Nella specie, tuttavia, non è tale orientamento a venire in discussione in quanto il ricorrente non deduce apertamente la fittizietà della appostazione in bilancio quanto, piuttosto, la illogicità della massima di esperienza in base alla quale i giudici del merito avrebbero accreditato l’impianto della accusa: la massima cioè secondo cui, come da imputazione, la distrazione di 160 milioni di lire si sarebbe realizzata in pochissimi anni essenzialmente attraverso l’uso indebito della carta bancomat della società. Ne deriverebbe che la iscrizione della posta nelle scritture contabili sarebbe del tutto inattendibile.

Ebbene, la lettura della sentenza impugnata evidenzia che i giudici hanno analizzato compiutamente lo stesso motivo già posto in appello ed hanno fornito una spiegazione più che esauriente e completa del convincimento raggiunto.

Hanno cioè posto in evidenza che il dato dei prelevamenti ingiustificati è stato tratto dalle scritture contabili ed in particolare dal conto anticipi del bilancio che non solo era stato materialmente compilato da una dipendente della società diversa dall’interessato ma, oltretutto, era passato al vaglio del curatore il quale ne aveva verificato l’attendibilità sia attraverso la comparazione con gli estratti conto bancari, sia attraverso la diretta contestazione all’imputato il quale non aveva contestato i prelevamenti. I giudici avevano anche aggiunto il dato, proveniente dalle dichiarazioni della amministratrice legale Brunelli, secondo cui il Gennari si approvvigionava di danaro sia attraverso il bancomat che attraverso forme diverse di prelievo.

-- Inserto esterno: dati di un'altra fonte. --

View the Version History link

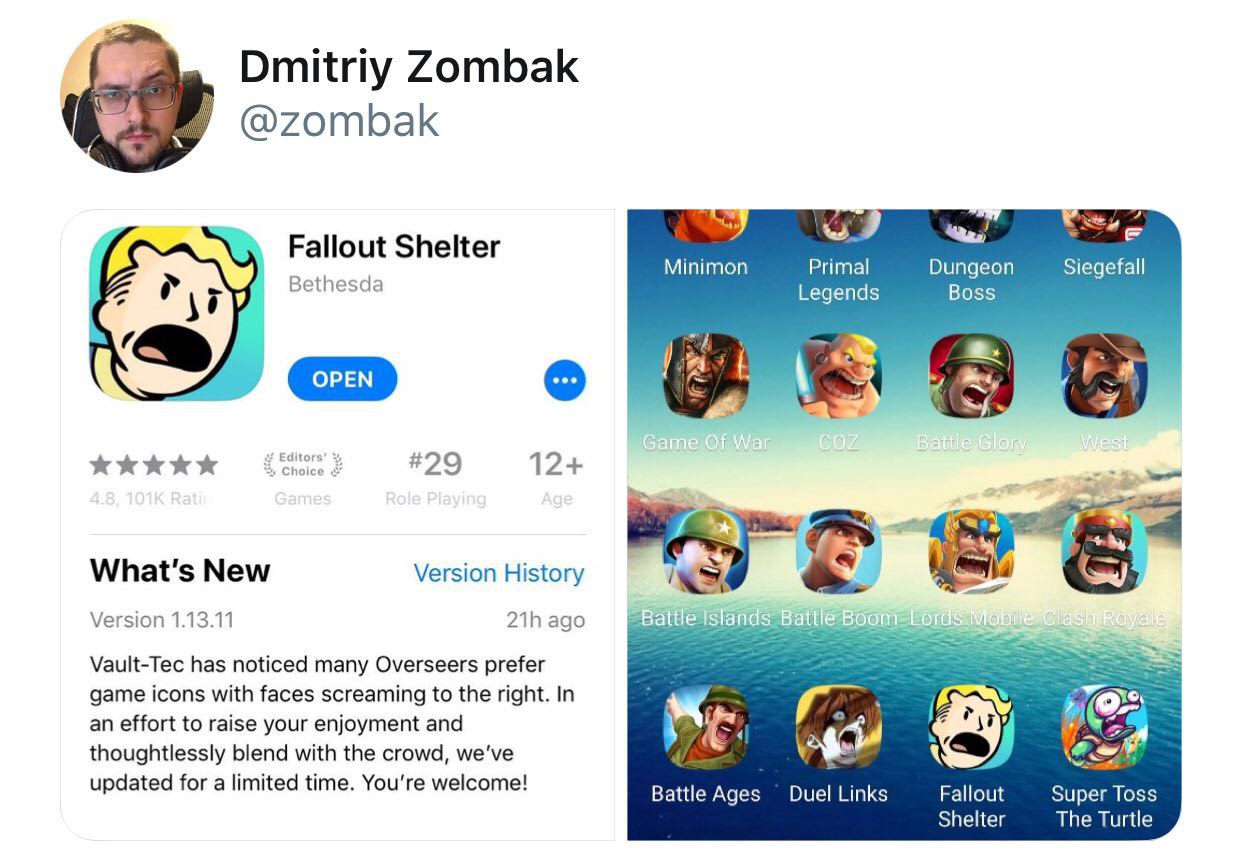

Tale analisi risponde in toto ai criteri di una corretta e completa motivazione che si sottrae, dunque, all’ulteriore vaglio di questa Corte, mentre, per converso, la censura del ricorrente, pur dispiegata sul piano della “tenuta logica” della motivazione tende, in realtà, a conseguire – del tutto inammissibilmente – una diversa ricostruzione del materiale probatorio, introducendo il dubbio sulla credibilità delle dichiarazioni dei numero testi assunti.

Il quarto motivo è inammissibile.

A fronte di una motivazione più che esaustiva da parte della Corte, la quale ha ritenuto preponderante, nella valutazione ex art. 133 cp, la valenza dei precedenti penali (in un caso anche specifici) dell’imputato e quindi la assenza di elementi di segno positivo valorizzabili ai fini che qui interessano, la censura articolata nel motivo di ricorso è assolutamente generica. Non attinge alcuno dei passaggi della motivazione e non indica le ragioni in fatto a sostegno della propria domanda.

Alla soccombenza segue la condanna alla rifusione delle spese sostenute nel grado dalla parte civile, liquidate, sulla base della nota depositata, come in dispositivo.

P.Q.M.

Rigetta il ricorso e condanna il ricorrente al pagamento delle spese del procedimento, nonché alle spese della parte civile che liquida in complessivi euro 1.500 oltre accessori come per legge.

Testo non ufficiale. La sola stampa del bollettino ufficiale ha carattere legale.